Because of the broadened acute flacid paralysis (AFP) definition and enhanced surveillance, many nonpolio AFP (NP-AFP) cases have been reported in India since 2005. To determine the spectrum of nonpolio enterovirus (NPEV) serotypes associated with NP-AFP from polio-endemic and -free regions, we studied antigenic diversity of AFP-associated NPEVs. Of fecal specimens from 2,786 children with NP-AFP in 1 polio-endemic and 2 polio-free states, 823 (29.5%) were positive for NPEVs in RD cells, of which 532 (64.6%) were positive by viral protein 1 reverse transcription PCR. We identified 66 serotypes among 581 isolates, with enterovirus 71 most frequently (8.43%) detected, followed by enterovirus 13 (7.1%) and coxsackievirus B5 (5.0%). Most strains within a serotype represented new genogropups or subgenogroups. Agents for ≈35.0% and 70.0% of culture-positive and -negative cases, respectively, need to be identified. Association of human enterovirus with NP-AFP requires better assessment and understanding of health risks of NPEV infections after polio elimination.
Acute flaccid paralysis (AFP) is defined as sudden onset of weakness and floppiness in any part of the body in a child <15 years of age or paralysis in a person of any age in whom polio is suspected (1). It is a complex and broad clinical syndrome associated with a wide range of microbial and nonmicrobial agents and immune processes; clinical presentations and numbers are influenced by environmental and geographic factors. To cast a wider net for poliovirus detection and to maximize sensitivity so that every poliomyelitis case is detected, in 2005, the Global Poliomyelitis Eradication Initiative adapted AFP as a surveillance tool and broadened the case definition of AFP in India. The expanded case definition of AFP encompasses causes of nonpolio AFP (NP-AFP), including Guillian-Barré syndrome, transverse myelitis and traumatic neuritis, and ambiguous cases (1).

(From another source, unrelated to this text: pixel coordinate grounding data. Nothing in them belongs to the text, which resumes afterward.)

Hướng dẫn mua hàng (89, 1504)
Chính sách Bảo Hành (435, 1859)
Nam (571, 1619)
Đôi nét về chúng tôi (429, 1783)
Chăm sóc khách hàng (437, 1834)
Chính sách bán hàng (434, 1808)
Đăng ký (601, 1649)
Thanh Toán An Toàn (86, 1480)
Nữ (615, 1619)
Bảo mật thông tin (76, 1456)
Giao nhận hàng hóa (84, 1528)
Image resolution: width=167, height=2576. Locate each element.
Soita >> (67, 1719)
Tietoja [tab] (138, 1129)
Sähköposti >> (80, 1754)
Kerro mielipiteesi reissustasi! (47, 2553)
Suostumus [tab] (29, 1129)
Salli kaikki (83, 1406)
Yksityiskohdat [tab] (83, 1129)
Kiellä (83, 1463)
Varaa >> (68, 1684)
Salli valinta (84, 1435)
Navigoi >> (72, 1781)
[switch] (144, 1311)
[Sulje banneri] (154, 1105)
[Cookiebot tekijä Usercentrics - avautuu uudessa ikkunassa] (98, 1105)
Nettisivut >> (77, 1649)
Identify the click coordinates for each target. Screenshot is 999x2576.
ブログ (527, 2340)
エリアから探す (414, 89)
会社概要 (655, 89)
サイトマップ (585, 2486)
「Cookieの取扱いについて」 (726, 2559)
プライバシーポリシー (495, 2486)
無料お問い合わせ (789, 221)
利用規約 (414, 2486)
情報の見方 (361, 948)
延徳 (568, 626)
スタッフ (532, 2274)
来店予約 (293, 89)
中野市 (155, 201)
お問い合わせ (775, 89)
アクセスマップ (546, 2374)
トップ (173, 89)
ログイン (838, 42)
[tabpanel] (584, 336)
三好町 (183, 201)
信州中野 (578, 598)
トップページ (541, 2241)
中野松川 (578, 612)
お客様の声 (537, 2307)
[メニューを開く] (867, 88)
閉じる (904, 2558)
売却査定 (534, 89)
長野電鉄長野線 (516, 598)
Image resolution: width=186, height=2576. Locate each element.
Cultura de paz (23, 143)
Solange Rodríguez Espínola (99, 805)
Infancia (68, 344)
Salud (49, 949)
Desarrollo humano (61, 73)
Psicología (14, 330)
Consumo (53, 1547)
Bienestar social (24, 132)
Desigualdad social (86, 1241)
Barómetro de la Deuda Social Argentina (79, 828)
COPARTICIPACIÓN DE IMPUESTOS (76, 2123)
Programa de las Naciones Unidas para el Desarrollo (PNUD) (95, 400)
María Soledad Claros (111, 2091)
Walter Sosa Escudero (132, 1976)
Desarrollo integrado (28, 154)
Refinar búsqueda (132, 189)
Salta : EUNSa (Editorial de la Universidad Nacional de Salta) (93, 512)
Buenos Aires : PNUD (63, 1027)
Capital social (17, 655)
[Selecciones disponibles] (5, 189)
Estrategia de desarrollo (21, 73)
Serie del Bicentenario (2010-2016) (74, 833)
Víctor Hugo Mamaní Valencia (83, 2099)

With the launch of the Global Poliomyelitis Eradication Initiative in 1988 for effective vaccination, surveillance, and monitoring of wild poliovirus transmission toward the target of polio eradication, the number of wild polio AFP cases declined remarkably from ≈300,000 to 974 in 2010 globally (2). Introduction of Pulse Polio Immunization, in addition to routine administration of oral polio vaccine, effectively interrupted indigenous wild poliovirus transmission and led to a remarkable decline in the number of poliomyelitis cases from ≈35,000 cases annually during 1994–1995 to 66 in 2005 in India. However, during 2006–2009, the number of polio cases hovered at ≈559–874 each year (2–5), with most cases reported primarily from the 2 northern states of Uttar Pradesh and Bihar, in which wild poliovirus remained endemic. The last case of type 2 wild poliovirus globally occurred in 1999 in India. Introduction of bivalent oral polio vaccine types 1 and 3 resulted in a dramatic decline in wild poliovirus cases to 42 in 2010 and only 1 case reported in January 2011 (2–5). India is now considered a polio-free nation by the Government of India, National Polio Surveillance Project (NPSP) and by the World Health Organization (WHO)/South-East Asia Regional Office and WHO.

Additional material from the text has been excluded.